I received your nervy letter[2] and hasten to answer you immediately. You have obviously been fretting a good deal. You have no reason to. Everything has been sent to you. If you haven’t received anything, then one or another censor has not let it through. Zina assures me that she has sent you everything, and if she says she has, she has.

If the censor does not let things through, one must have   patience, patience, and persistence. Expect another letter from N. K.

I have read the material.[3] A lot of splendid stuff. Especially the article on the war industries committees. Altogether, the collector of this material has done a splendid job—my sincerest greetings to him again and again.

I have already written to you about the absolute necessity of terminating all talks with the laps & Co. and I stand by this. A year (!!) has passed since “the differences”, and the people have not been thinking, not been working, only hiding behind others’ backs and talking scandal. If they still fail to understand that it is dishonest (to throw the responsibility onto us, for I am responsible if I form a bloc with an Editorial Board of muddleheaded views), then they are hopeless. And if they want to “publish” and bear the responsibility themselves, then let them publish the pamphlet themselves, they have the money; it’s no use hiding behind others. Let them give an article to the C.O. themselves—we shall put it in!!
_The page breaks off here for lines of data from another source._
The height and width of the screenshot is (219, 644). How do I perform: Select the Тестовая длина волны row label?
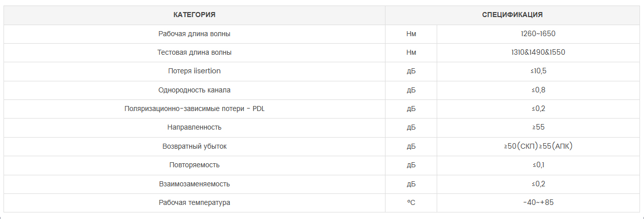[x=194, y=53]
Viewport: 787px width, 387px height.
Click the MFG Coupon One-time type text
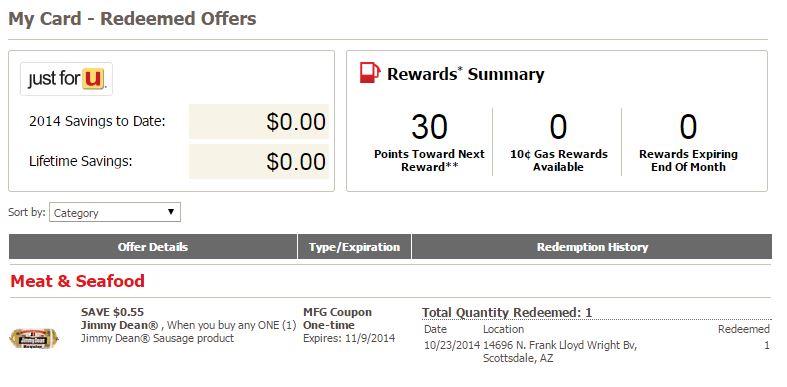point(337,319)
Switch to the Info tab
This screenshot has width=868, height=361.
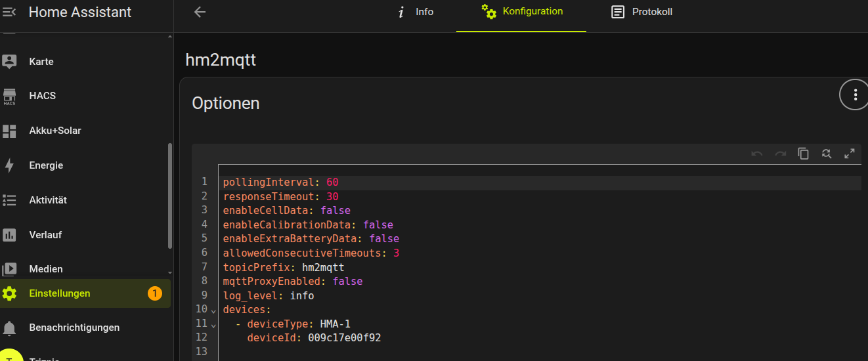click(x=416, y=12)
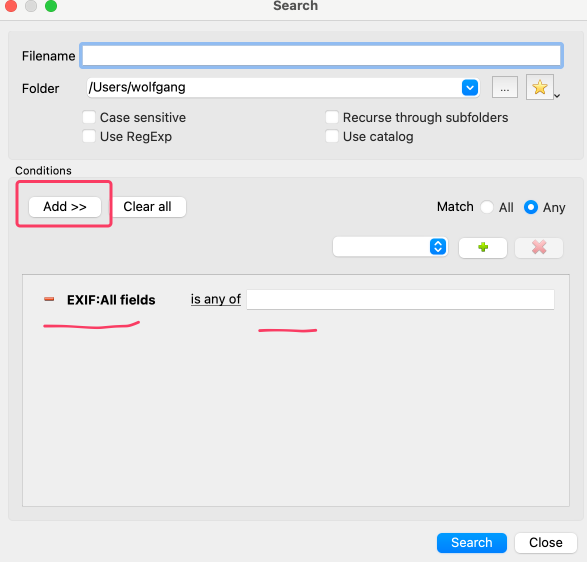Open the conditions preset dropdown
587x562 pixels.
click(390, 247)
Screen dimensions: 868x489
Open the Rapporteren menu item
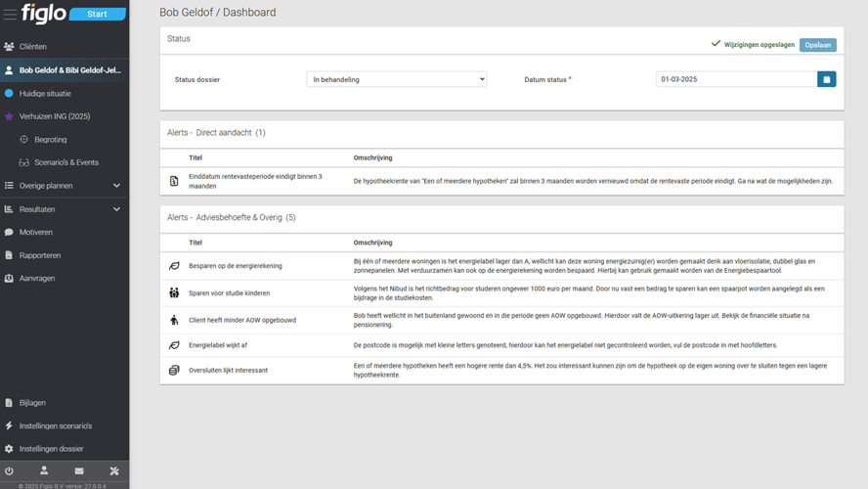point(40,255)
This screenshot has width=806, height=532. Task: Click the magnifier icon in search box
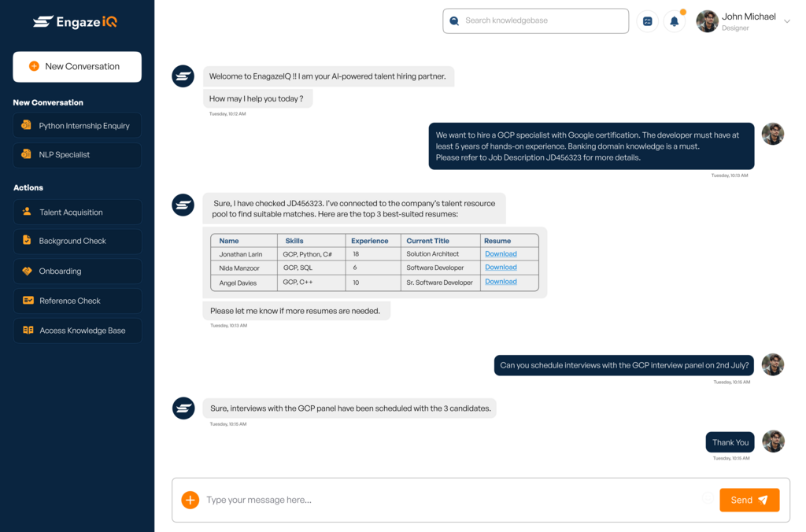coord(454,21)
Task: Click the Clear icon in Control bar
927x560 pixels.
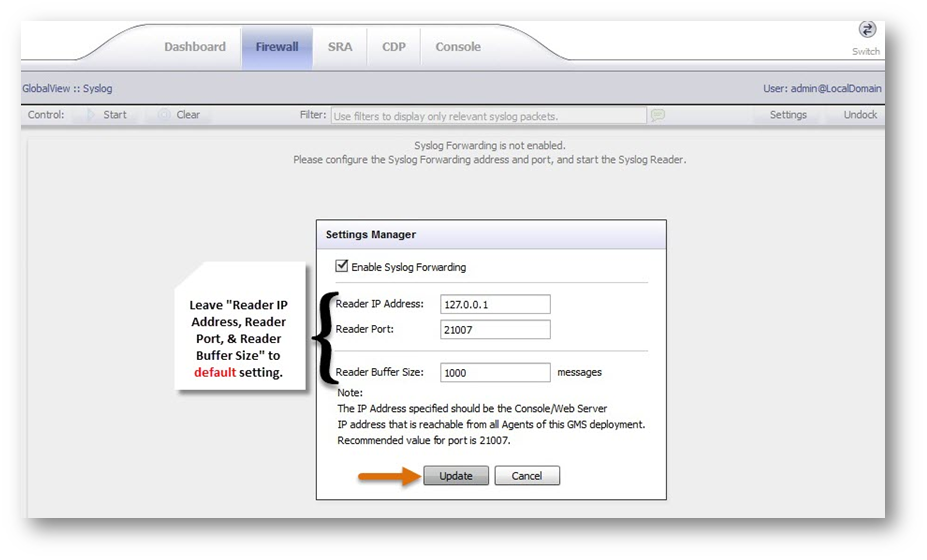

We must think seriously about Belenin,[4] please think of it, I beg you. The laps are obviously incapable of doing transport work. Is there anybody else in the town[1] where Belenin recently was? Couldn’t be give this job to some foreigner (they are better than the Russians: more reliable, if slower)? If Belenin is to go away, it shouldn’t be for more than 1/2 year. It would be better though to find work in Copenhagen: I’m sure that’s possible. How much does Belenin need a month to live on? Answer. Put off all personal cares and think, in the interests of the cause, how best Belenin can fix himself up for 1/2 year. Frankly, he will only wear his nerves thin among the laps. They are shallow, mean people, really! I wish you all the best, and beg for two words of immediate reply.

Yours,
Lenin


Notes

[1] Meaning Christiania.—Ed.

[2] In his letter of May 13, 1916, Shlyapnikov urgently requested that all materials on the Kienthal Conference should be sent to him, and expressed dissatisfaction at the great delays in receiving the I.S.C. Bulletin, the Swiss newspapers and other necessary material.

[3] This refers to the great body of materials which Shlyapnikov collected during his stay in Russia. Prominent among them were documents relating to the activities of the war industries committees. Some of them were published in the Party’s Central Organ—the newspaper Sotsial-Demokrat—on April 13, 1916, under the general heading “News from Russia”. Shlyapnikov’s article “The Workers and the War Industries Committees” was published in the same section.

[4] For reasons of secrecy Lenin calls Shlyapnikov Belenin. This letter concerns his forthcoming trip to America. Shlyapnikov left for the States on June 25, 1916, and returned to Europe on September 29 the same year.